═══ INFORMATION SHOWN

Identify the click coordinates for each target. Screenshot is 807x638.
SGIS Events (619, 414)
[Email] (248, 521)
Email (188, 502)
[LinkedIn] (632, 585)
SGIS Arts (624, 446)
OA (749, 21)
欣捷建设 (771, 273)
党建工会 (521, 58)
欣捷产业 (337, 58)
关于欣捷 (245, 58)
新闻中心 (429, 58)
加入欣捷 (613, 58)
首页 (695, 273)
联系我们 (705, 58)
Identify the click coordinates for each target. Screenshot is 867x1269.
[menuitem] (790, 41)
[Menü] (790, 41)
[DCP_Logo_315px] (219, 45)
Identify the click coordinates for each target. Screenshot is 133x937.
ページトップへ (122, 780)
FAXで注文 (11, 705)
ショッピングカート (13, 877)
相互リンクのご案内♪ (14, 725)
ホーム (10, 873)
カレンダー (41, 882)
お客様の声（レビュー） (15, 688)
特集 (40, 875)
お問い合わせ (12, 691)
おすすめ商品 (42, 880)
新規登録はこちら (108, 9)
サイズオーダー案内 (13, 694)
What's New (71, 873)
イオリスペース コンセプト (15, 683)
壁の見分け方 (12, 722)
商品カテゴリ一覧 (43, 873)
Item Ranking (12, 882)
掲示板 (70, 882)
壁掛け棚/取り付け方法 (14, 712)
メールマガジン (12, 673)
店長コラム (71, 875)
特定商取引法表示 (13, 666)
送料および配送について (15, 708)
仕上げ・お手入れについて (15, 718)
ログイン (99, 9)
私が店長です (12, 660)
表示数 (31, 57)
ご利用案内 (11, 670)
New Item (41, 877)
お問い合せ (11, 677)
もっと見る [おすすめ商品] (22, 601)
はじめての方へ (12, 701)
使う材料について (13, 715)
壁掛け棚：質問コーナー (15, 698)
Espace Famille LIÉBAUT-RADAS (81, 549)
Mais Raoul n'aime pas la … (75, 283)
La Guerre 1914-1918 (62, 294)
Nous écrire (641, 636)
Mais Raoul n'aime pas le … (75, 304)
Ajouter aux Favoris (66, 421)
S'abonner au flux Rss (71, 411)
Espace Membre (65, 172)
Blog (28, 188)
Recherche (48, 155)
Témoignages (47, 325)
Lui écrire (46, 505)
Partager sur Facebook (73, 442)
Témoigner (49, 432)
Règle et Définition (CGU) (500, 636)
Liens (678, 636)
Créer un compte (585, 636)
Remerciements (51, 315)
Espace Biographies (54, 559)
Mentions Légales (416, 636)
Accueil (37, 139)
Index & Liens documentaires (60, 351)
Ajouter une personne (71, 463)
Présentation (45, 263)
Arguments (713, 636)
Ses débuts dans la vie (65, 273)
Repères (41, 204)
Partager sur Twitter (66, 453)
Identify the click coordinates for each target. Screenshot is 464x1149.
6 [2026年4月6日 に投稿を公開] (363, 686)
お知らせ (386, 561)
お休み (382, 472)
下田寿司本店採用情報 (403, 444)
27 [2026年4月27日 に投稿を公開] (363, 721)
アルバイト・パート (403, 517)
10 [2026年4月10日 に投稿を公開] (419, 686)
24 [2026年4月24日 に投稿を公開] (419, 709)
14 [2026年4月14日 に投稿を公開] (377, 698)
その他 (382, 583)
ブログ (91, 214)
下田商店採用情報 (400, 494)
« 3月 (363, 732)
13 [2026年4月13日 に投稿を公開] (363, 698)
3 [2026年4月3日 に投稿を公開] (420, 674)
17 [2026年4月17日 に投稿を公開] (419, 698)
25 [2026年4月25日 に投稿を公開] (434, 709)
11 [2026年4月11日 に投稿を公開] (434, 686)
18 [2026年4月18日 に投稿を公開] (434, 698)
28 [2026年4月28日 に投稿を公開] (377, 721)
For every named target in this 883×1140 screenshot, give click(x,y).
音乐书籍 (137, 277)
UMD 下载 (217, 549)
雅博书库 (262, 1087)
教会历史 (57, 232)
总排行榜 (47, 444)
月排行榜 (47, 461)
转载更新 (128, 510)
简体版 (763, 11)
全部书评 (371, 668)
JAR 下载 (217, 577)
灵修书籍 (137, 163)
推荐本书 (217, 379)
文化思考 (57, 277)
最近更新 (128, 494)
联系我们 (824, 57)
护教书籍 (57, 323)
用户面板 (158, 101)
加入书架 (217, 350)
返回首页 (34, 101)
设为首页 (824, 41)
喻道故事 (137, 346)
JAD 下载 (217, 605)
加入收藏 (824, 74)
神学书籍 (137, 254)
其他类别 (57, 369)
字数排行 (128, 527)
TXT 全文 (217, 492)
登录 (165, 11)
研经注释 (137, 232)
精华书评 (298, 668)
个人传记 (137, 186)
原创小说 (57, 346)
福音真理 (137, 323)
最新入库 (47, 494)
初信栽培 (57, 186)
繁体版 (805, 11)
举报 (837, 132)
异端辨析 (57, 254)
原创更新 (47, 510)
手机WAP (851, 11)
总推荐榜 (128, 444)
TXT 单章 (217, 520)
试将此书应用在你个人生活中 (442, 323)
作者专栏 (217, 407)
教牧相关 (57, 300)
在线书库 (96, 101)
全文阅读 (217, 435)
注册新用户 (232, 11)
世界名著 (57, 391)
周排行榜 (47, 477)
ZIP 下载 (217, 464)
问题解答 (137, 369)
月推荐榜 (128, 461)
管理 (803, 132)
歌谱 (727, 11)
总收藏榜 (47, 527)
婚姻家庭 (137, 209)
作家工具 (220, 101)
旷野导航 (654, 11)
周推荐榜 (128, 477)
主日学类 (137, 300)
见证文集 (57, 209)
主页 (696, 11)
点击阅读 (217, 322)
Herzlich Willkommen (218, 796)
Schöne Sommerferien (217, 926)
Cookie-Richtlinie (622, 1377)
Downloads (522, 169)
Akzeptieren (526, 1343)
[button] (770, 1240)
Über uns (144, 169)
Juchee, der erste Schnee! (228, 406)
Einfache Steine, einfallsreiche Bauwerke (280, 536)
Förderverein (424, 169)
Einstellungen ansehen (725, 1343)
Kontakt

══════

TASK DETAILS
Give back every one of the lines above, unchanged and in the same order.

FINISHED EXERCISE
Identify the click coordinates for each target. Screenshot is 807x638.
SGIS Events (619, 414)
[Email] (248, 521)
Email (188, 502)
[LinkedIn] (632, 585)
SGIS Arts (624, 446)
OA (749, 21)
欣捷建设 (771, 273)
党建工会 (521, 58)
欣捷产业 (337, 58)
关于欣捷 (245, 58)
新闻中心 (429, 58)
加入欣捷 (613, 58)
首页 (695, 273)
联系我们 (705, 58)
Identify the click coordinates for each target. Screenshot is 867x1269.
[menuitem] (790, 41)
[Menü] (790, 41)
[DCP_Logo_315px] (219, 45)
Identify the click coordinates for each target. Screenshot is 133x937.
ページトップへ (122, 780)
FAXで注文 (11, 705)
ショッピングカート (13, 877)
相互リンクのご案内♪ (14, 725)
ホーム (10, 873)
カレンダー (41, 882)
お客様の声（レビュー） (15, 688)
特集 (40, 875)
お問い合わせ (12, 691)
おすすめ商品 (42, 880)
新規登録はこちら (108, 9)
サイズオーダー案内 (13, 694)
What's New (71, 873)
イオリスペース コンセプト (15, 683)
壁の見分け方 (12, 722)
商品カテゴリ一覧 (43, 873)
Item Ranking (12, 882)
掲示板 (70, 882)
壁掛け棚/取り付け方法 (14, 712)
メールマガジン (12, 673)
店長コラム (71, 875)
特定商取引法表示 (13, 666)
送料および配送について (15, 708)
仕上げ・お手入れについて (15, 718)
ログイン (99, 9)
私が店長です (12, 660)
表示数 (31, 57)
ご利用案内 (11, 670)
New Item (41, 877)
お問い合せ (11, 677)
もっと見る [おすすめ商品] (22, 601)
はじめての方へ (12, 701)
使う材料について (13, 715)
壁掛け棚：質問コーナー (15, 698)
Espace Famille LIÉBAUT-RADAS (81, 549)
Mais Raoul n'aime pas la … (75, 283)
La Guerre 1914-1918 (62, 294)
Nous écrire (641, 636)
Mais Raoul n'aime pas le … (75, 304)
Ajouter aux Favoris (66, 421)
S'abonner au flux Rss (71, 411)
Espace Membre (65, 172)
Blog (28, 188)
Recherche (48, 155)
Témoignages (47, 325)
Lui écrire (46, 505)
Partager sur Facebook (73, 442)
Témoigner (49, 432)
Règle et Définition (CGU) (500, 636)
Liens (678, 636)
Créer un compte (585, 636)
Remerciements (51, 315)
Espace Biographies (54, 559)
Mentions Légales (416, 636)
Accueil (37, 139)
Index & Liens documentaires (60, 351)
Ajouter une personne (71, 463)
Présentation (45, 263)
Arguments (713, 636)
Ses débuts dans la vie (65, 273)
Repères (41, 204)
Partager sur Twitter (66, 453)
Identify the click coordinates for each target. Screenshot is 464x1149.
6 [2026年4月6日 に投稿を公開] (363, 686)
お知らせ (386, 561)
お休み (382, 472)
下田寿司本店採用情報 (403, 444)
27 [2026年4月27日 に投稿を公開] (363, 721)
アルバイト・パート (403, 517)
10 [2026年4月10日 に投稿を公開] (419, 686)
24 [2026年4月24日 に投稿を公開] (419, 709)
14 [2026年4月14日 に投稿を公開] (377, 698)
その他 (382, 583)
ブログ (91, 214)
下田商店採用情報 (400, 494)
« 3月 (363, 732)
13 [2026年4月13日 に投稿を公開] (363, 698)
3 [2026年4月3日 に投稿を公開] (420, 674)
17 [2026年4月17日 に投稿を公開] (419, 698)
25 [2026年4月25日 に投稿を公開] (434, 709)
11 [2026年4月11日 に投稿を公開] (434, 686)
18 [2026年4月18日 に投稿を公開] (434, 698)
28 [2026年4月28日 に投稿を公開] (377, 721)
For every named target in this 883×1140 screenshot, give click(x,y).
音乐书籍 (137, 277)
UMD 下载 (217, 549)
雅博书库 (262, 1087)
教会历史 (57, 232)
总排行榜 (47, 444)
月排行榜 (47, 461)
转载更新 (128, 510)
简体版 (763, 11)
全部书评 (371, 668)
JAR 下载 (217, 577)
灵修书籍 (137, 163)
推荐本书 (217, 379)
文化思考 (57, 277)
最近更新 (128, 494)
联系我们 (824, 57)
护教书籍 (57, 323)
用户面板 (158, 101)
加入书架 (217, 350)
返回首页 (34, 101)
设为首页 (824, 41)
喻道故事 (137, 346)
JAD 下载 (217, 605)
加入收藏 (824, 74)
神学书籍 (137, 254)
其他类别 (57, 369)
字数排行 (128, 527)
TXT 全文 (217, 492)
登录 (165, 11)
研经注释 (137, 232)
精华书评 (298, 668)
个人传记 (137, 186)
原创小说 (57, 346)
福音真理 (137, 323)
最新入库 (47, 494)
初信栽培 (57, 186)
繁体版 (805, 11)
举报 (837, 132)
异端辨析 (57, 254)
原创更新 (47, 510)
手机WAP (851, 11)
总推荐榜 (128, 444)
TXT 单章 (217, 520)
试将此书应用在你个人生活中 (442, 323)
作者专栏 (217, 407)
教牧相关 (57, 300)
在线书库 (96, 101)
全文阅读 (217, 435)
注册新用户 (232, 11)
世界名著 (57, 391)
周排行榜 (47, 477)
ZIP 下载 (217, 464)
问题解答 (137, 369)
月推荐榜 (128, 461)
管理 (803, 132)
歌谱 (727, 11)
总收藏榜 (47, 527)
婚姻家庭 (137, 209)
作家工具 (220, 101)
旷野导航 (654, 11)
周推荐榜 (128, 477)
主日学类 (137, 300)
见证文集 (57, 209)
主页 (696, 11)
点击阅读 (217, 322)
Herzlich Willkommen (218, 796)
Schöne Sommerferien (217, 926)
Cookie-Richtlinie (622, 1377)
Downloads (522, 169)
Akzeptieren (526, 1343)
[button] (770, 1240)
Über uns (144, 169)
Juchee, der erste Schnee! (228, 406)
Einfache Steine, einfallsreiche Bauwerke (280, 536)
Förderverein (424, 169)
Einstellungen ansehen (725, 1343)
Kontakt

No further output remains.